**PROBLEM TO SOLVE**
Rewrite all of the material below, changing every "December" to "Dec" and keeping everything else the same.
== EXERCISE MATERIAL ==
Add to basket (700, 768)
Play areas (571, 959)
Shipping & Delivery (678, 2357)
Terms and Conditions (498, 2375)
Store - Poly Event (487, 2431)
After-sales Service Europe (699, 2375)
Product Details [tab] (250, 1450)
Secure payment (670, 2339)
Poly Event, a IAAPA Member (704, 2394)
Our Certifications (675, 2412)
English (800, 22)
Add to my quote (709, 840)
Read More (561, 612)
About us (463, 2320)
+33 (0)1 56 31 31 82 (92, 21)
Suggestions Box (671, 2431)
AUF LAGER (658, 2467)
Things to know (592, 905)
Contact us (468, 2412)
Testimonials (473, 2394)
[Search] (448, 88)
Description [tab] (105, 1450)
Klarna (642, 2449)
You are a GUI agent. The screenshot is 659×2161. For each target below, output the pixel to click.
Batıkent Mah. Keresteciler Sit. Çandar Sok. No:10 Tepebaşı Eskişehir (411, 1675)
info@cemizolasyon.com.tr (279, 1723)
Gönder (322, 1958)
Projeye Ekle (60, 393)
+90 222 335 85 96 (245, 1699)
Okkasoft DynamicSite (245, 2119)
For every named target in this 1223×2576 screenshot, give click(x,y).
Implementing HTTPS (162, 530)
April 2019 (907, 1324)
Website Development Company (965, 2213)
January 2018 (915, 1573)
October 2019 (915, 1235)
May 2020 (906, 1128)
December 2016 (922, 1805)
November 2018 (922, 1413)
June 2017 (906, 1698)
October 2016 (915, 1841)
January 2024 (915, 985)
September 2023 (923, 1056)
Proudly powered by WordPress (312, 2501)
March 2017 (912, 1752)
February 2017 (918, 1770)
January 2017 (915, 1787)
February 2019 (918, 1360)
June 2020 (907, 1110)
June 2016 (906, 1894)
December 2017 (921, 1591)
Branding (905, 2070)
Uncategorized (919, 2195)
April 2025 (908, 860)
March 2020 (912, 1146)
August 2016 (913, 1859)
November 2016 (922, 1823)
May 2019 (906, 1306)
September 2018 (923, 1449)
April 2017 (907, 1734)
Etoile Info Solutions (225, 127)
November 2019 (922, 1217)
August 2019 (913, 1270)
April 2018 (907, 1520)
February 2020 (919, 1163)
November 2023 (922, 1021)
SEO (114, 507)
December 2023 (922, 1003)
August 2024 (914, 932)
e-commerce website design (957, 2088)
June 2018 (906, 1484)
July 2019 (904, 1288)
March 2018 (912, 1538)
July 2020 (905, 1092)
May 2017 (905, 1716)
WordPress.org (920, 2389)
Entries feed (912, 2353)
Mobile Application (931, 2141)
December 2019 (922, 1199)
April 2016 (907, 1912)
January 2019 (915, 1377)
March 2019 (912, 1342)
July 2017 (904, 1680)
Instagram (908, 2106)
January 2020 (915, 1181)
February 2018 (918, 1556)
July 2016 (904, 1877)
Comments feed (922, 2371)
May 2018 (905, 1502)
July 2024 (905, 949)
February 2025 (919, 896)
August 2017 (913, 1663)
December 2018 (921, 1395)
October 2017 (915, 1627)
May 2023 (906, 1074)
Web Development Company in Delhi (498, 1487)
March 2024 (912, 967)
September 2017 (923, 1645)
===
**ANSWER TO THE PROBLEM**
Add to basket (700, 768)
Play areas (571, 959)
Shipping & Delivery (678, 2357)
Terms and Conditions (498, 2375)
Store - Poly Event (487, 2431)
After-sales Service Europe (699, 2375)
Product Details [tab] (250, 1450)
Secure payment (670, 2339)
Poly Event, a IAAPA Member (704, 2394)
Our Certifications (675, 2412)
English (800, 22)
Add to my quote (709, 840)
Read More (561, 612)
About us (463, 2320)
+33 (0)1 56 31 31 82 (92, 21)
Suggestions Box (671, 2431)
AUF LAGER (658, 2467)
Things to know (592, 905)
Contact us (468, 2412)
Testimonials (473, 2394)
[Search] (448, 88)
Description [tab] (105, 1450)
Klarna (642, 2449)
You are a GUI agent. The screenshot is 659×2161. For each target below, output the pixel to click.
Batıkent Mah. Keresteciler Sit. Çandar Sok. No:10 Tepebaşı Eskişehir (411, 1675)
info@cemizolasyon.com.tr (279, 1723)
Gönder (322, 1958)
Projeye Ekle (60, 393)
+90 222 335 85 96 (245, 1699)
Okkasoft DynamicSite (245, 2119)
For every named target in this 1223×2576 screenshot, give click(x,y).
Implementing HTTPS (162, 530)
April 2019 (907, 1324)
Website Development Company (965, 2213)
January 2018 (915, 1573)
October 2019 (915, 1235)
May 2020 (906, 1128)
Dec 2016 (922, 1805)
November 2018 (922, 1413)
June 2017 (906, 1698)
October 2016 (915, 1841)
January 2024 (915, 985)
September 2023 (923, 1056)
Proudly powered by WordPress (312, 2501)
March 2017 (912, 1752)
February 2017 (918, 1770)
January 2017 (915, 1787)
February 2019 (918, 1360)
June 2020 (907, 1110)
June 2016 (906, 1894)
Dec 2017 (921, 1591)
Branding (905, 2070)
Uncategorized (919, 2195)
April 2025 (908, 860)
March 2020 (912, 1146)
August 2016 (913, 1859)
November 2016 (922, 1823)
May 2019 (906, 1306)
September 2018 (923, 1449)
April 2017 (907, 1734)
Etoile Info Solutions (225, 127)
November 2019 (922, 1217)
August 2019 (913, 1270)
April 2018 (907, 1520)
February 2020 (919, 1163)
November 2023 (922, 1021)
SEO (114, 507)
Dec 2023 (922, 1003)
August 2024 (914, 932)
e-commerce website design (957, 2088)
June 2018 (906, 1484)
July 2019 (904, 1288)
March 2018 (912, 1538)
July 2020 (905, 1092)
May 2017 (905, 1716)
WordPress.org (920, 2389)
Entries feed (912, 2353)
Mobile Application (931, 2141)
Dec 2019 (922, 1199)
April 2016 (907, 1912)
January 2019 (915, 1377)
March 2019 (912, 1342)
July 2017 (904, 1680)
Instagram (908, 2106)
January 2020 (915, 1181)
February 2018 (918, 1556)
July 2016 (904, 1877)
Comments feed (922, 2371)
May 2018 (905, 1502)
July 2024 (905, 949)
February 2025 (919, 896)
August 2017 (913, 1663)
Dec 2018 (921, 1395)
October 2017 (915, 1627)
May 2023 (906, 1074)
Web Development Company in Delhi (498, 1487)
March 2024 (912, 967)
September 2017 (923, 1645)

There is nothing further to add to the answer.